Required action:
Below is a listing; reproduce each line of it exactly.

*-*-*

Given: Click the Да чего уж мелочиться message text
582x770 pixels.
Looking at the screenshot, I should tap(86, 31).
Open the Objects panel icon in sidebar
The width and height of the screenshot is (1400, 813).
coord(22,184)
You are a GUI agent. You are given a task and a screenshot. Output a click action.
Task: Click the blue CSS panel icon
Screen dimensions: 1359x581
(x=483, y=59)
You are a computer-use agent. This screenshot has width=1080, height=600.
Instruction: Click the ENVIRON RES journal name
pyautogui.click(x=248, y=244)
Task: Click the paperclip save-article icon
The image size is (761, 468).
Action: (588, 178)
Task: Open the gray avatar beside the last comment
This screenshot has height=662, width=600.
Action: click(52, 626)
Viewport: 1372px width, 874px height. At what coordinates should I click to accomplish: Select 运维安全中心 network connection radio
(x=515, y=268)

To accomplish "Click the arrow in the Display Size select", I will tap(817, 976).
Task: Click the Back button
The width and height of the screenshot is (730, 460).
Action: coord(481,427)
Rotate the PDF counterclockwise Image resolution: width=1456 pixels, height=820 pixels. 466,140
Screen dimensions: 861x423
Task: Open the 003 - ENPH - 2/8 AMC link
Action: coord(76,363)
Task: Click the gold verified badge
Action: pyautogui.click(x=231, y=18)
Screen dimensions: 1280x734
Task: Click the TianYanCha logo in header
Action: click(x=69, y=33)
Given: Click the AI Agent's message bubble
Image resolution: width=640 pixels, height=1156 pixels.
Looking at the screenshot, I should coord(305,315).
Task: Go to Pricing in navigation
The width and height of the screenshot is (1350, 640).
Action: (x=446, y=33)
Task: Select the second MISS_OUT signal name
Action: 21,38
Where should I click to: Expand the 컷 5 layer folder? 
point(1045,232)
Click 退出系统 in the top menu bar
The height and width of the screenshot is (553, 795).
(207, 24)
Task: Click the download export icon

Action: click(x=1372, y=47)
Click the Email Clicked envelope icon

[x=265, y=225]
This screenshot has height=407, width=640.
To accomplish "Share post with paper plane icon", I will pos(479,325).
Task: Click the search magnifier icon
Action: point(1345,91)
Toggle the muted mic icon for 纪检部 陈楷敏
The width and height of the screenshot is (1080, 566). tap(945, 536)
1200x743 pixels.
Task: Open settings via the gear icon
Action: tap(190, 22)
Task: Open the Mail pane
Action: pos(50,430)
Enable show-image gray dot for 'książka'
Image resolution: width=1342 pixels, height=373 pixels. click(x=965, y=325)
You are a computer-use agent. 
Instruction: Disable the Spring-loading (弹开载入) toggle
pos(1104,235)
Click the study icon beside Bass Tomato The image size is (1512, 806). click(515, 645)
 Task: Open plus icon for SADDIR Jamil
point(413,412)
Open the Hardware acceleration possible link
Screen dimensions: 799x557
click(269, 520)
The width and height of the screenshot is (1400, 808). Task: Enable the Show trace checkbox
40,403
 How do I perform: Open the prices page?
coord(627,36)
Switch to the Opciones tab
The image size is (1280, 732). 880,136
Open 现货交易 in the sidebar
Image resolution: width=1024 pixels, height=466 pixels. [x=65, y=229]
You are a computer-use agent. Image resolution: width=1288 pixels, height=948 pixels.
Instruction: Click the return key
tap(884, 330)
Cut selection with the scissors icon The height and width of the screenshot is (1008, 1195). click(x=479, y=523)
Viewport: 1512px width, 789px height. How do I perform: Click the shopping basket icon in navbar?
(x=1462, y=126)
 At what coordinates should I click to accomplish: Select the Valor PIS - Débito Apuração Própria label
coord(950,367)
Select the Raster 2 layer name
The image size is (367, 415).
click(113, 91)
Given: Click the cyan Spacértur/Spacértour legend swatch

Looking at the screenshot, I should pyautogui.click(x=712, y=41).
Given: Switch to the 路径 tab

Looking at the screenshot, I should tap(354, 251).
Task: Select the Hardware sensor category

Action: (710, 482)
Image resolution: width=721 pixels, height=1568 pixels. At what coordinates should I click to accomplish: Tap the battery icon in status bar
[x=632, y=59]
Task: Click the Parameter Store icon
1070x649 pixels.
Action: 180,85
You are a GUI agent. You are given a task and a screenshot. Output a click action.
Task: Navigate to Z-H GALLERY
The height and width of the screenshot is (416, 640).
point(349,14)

*-*-*

Expected answer:
Given: Click the Да чего уж мелочиться message text
582x770 pixels.
Looking at the screenshot, I should tap(86, 31).
Open the Objects panel icon in sidebar
The width and height of the screenshot is (1400, 813).
coord(22,184)
You are a GUI agent. You are given a task and a screenshot. Output a click action.
Task: Click the blue CSS panel icon
Screen dimensions: 1359x581
(x=483, y=59)
You are a computer-use agent. This screenshot has width=1080, height=600.
Instruction: Click the ENVIRON RES journal name
pyautogui.click(x=248, y=244)
Task: Click the paperclip save-article icon
The image size is (761, 468).
Action: (588, 178)
Task: Open the gray avatar beside the last comment
This screenshot has height=662, width=600.
Action: click(52, 626)
Viewport: 1372px width, 874px height. At what coordinates should I click to accomplish: Select 运维安全中心 network connection radio
(x=515, y=268)

To accomplish "Click the arrow in the Display Size select", I will tap(817, 976).
Task: Click the Back button
The width and height of the screenshot is (730, 460).
Action: coord(481,427)
Rotate the PDF counterclockwise Image resolution: width=1456 pixels, height=820 pixels. 466,140
Screen dimensions: 861x423
Task: Open the 003 - ENPH - 2/8 AMC link
Action: coord(76,363)
Task: Click the gold verified badge
Action: pyautogui.click(x=231, y=18)
Screen dimensions: 1280x734
Task: Click the TianYanCha logo in header
Action: click(x=69, y=33)
Given: Click the AI Agent's message bubble
Image resolution: width=640 pixels, height=1156 pixels.
Looking at the screenshot, I should coord(305,315).
Task: Go to Pricing in navigation
The width and height of the screenshot is (1350, 640).
Action: (x=446, y=33)
Task: Select the second MISS_OUT signal name
Action: 21,38
Where should I click to: Expand the 컷 5 layer folder? 
point(1045,232)
Click 退出系统 in the top menu bar
The height and width of the screenshot is (553, 795).
(207, 24)
Task: Click the download export icon

Action: click(x=1372, y=47)
Click the Email Clicked envelope icon

[x=265, y=225]
This screenshot has height=407, width=640.
To accomplish "Share post with paper plane icon", I will pos(479,325).
Task: Click the search magnifier icon
Action: point(1345,91)
Toggle the muted mic icon for 纪检部 陈楷敏
The width and height of the screenshot is (1080, 566). tap(945, 536)
1200x743 pixels.
Task: Open settings via the gear icon
Action: tap(190, 22)
Task: Open the Mail pane
Action: pos(50,430)
Enable show-image gray dot for 'książka'
Image resolution: width=1342 pixels, height=373 pixels. click(x=965, y=325)
You are a computer-use agent. 
Instruction: Disable the Spring-loading (弹开载入) toggle
pos(1104,235)
Click the study icon beside Bass Tomato The image size is (1512, 806). click(515, 645)
 Task: Open plus icon for SADDIR Jamil
point(413,412)
Open the Hardware acceleration possible link
Screen dimensions: 799x557
click(269, 520)
The width and height of the screenshot is (1400, 808). Task: Enable the Show trace checkbox
40,403
 How do I perform: Open the prices page?
coord(627,36)
Switch to the Opciones tab
The image size is (1280, 732). 880,136
Open 现货交易 in the sidebar
Image resolution: width=1024 pixels, height=466 pixels. [x=65, y=229]
You are a computer-use agent. Image resolution: width=1288 pixels, height=948 pixels.
Instruction: Click the return key
tap(884, 330)
Cut selection with the scissors icon The height and width of the screenshot is (1008, 1195). click(x=479, y=523)
Viewport: 1512px width, 789px height. How do I perform: Click the shopping basket icon in navbar?
(x=1462, y=126)
 At what coordinates should I click to accomplish: Select the Valor PIS - Débito Apuração Própria label
coord(950,367)
Select the Raster 2 layer name
The image size is (367, 415).
click(113, 91)
Given: Click the cyan Spacértur/Spacértour legend swatch

Looking at the screenshot, I should pyautogui.click(x=712, y=41).
Given: Switch to the 路径 tab

Looking at the screenshot, I should tap(354, 251).
Task: Select the Hardware sensor category

Action: (710, 482)
Image resolution: width=721 pixels, height=1568 pixels. At what coordinates should I click to accomplish: Tap the battery icon in status bar
[x=632, y=59]
Task: Click the Parameter Store icon
1070x649 pixels.
Action: 180,85
You are a GUI agent. You are given a task and a screenshot. Output a click action.
Task: Navigate to Z-H GALLERY
The height and width of the screenshot is (416, 640).
point(349,14)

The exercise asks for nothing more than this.